Has anyone ever asked you to co-sign a loan? Did you agree? Either way, please share in the comments your rationale and, if you did co-sign, how things turned out.
What’s a Loan Co-Signer?
If your credit score stinks, first off you need to read volume 3 of my Simple Guides, “Raise Your Credit Score the Right Way”. 🙂
Loans are tough to come by if your credit score is in the dumper. But often a lender will extend a loan if you can recruit someone with a good credit score to “co-sign” the loan document. That means you sign on the dotted line and your
sucker friend signs too.
That makes you both equally responsible for repaying the loan. That’s a good friend you have there.
What Are the Statistics on Co-Signing Gone Bad?
CreditCards.com surveyed a couple thousand U.S. adults about loan co-signing. Here’s what the survey revealed:
- 38% of the co-signers had to pay back some or all of the loan
- 28% of the co-signers experienced a drop in their own credit score due to late or non-payment
- 26% of co-signers said their relationship with the borrower had taken a hit because of the experience
Those stats will stop and make you think about loan co-signing, huh.

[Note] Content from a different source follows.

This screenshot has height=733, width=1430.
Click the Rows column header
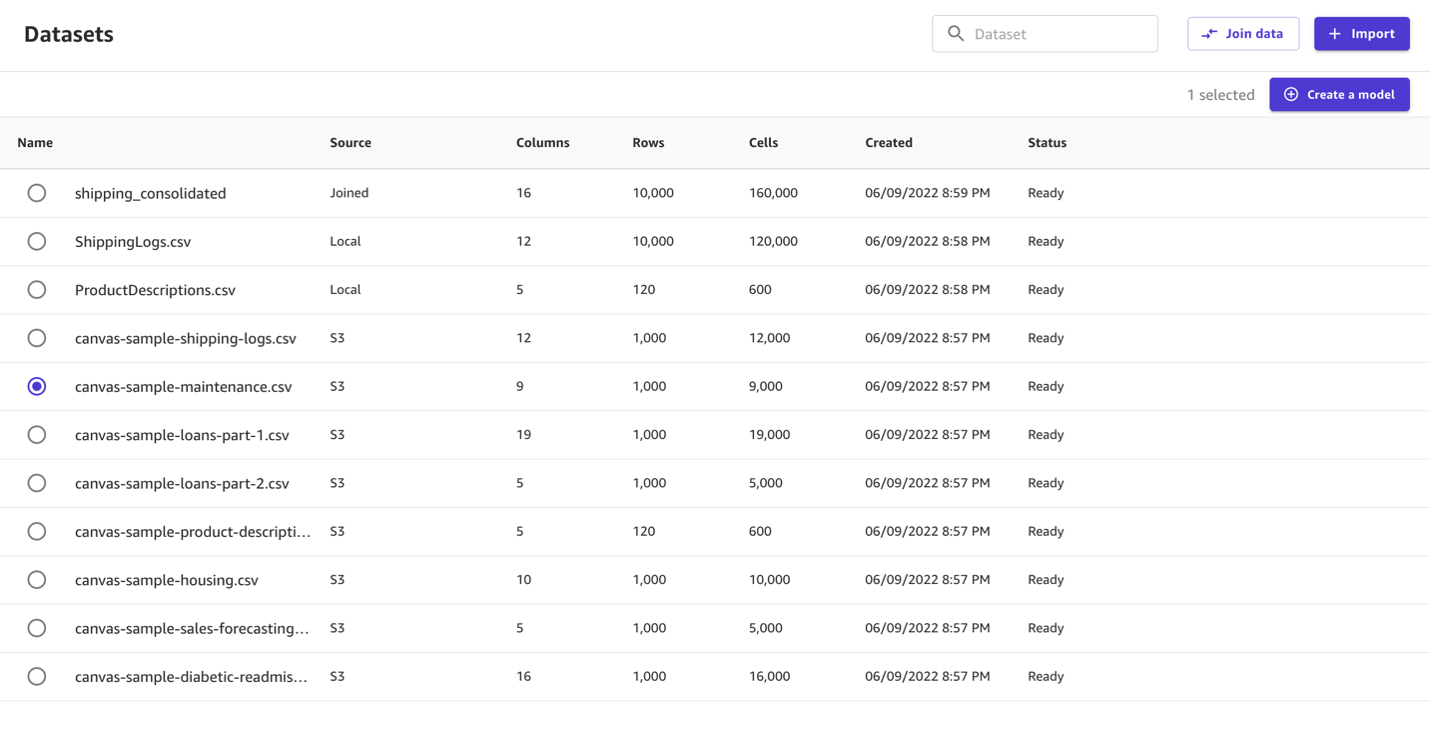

What Can Happen When You Co-Sign a Loan?
Often co-signing works out fine. Another way to look at the survey results above is that 62% of co-signers didn’t have to repay any part of the loan. Apparently the borrower with the poor credit met their loan obligations.
Here’s the main thing you must understand: When you co-sign a loan, you are legally responsible for the debt. All of it.

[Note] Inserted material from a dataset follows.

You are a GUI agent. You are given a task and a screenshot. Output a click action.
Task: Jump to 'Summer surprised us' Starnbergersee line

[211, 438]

Some other tidbits you should mull over:
- If the person you’re aiming to help out misses loan payments, the amount of the debt and the poor payment record may become part of your credit history, dinging your credit score.
- If the loan goes into default, your credit score may really be walloped.
- If the borrower doesn’t pay, ultimately the creditor will come after you for payment. Refuse and you could be sued and subjected to garnishment and liens.
Know the Risks Before You Co-Sign
I’m not here to tell you never to co-sign a loan. That’s up to you. When even the most honorable young adult kid on the planet launches into the real world but with no credit history, she’ll have trouble getting credit. It’s tugh in these situations for Mom & Dad to refuse to help by co-signing, say, a car loan. (I certainly would, if I liked my kid. 🙂 )
On the other hand, if your alcoholic, jobless, once-bankrupt brother wants you to co-sign a car loan so he can replace the one the police impounded, a little backbone may be in order!
But before you co-sign for anybody, 1) do understand the risks, 2) make sure the borrower knows what happens to your credit as a co-signer if she doesn’t pay, and 3) ask whether there’s a way for your obligation as co-signer to be removed after a certain portion of the debt has been repaid and maybe your friend builds a bit of a—stellar, right?—credit history.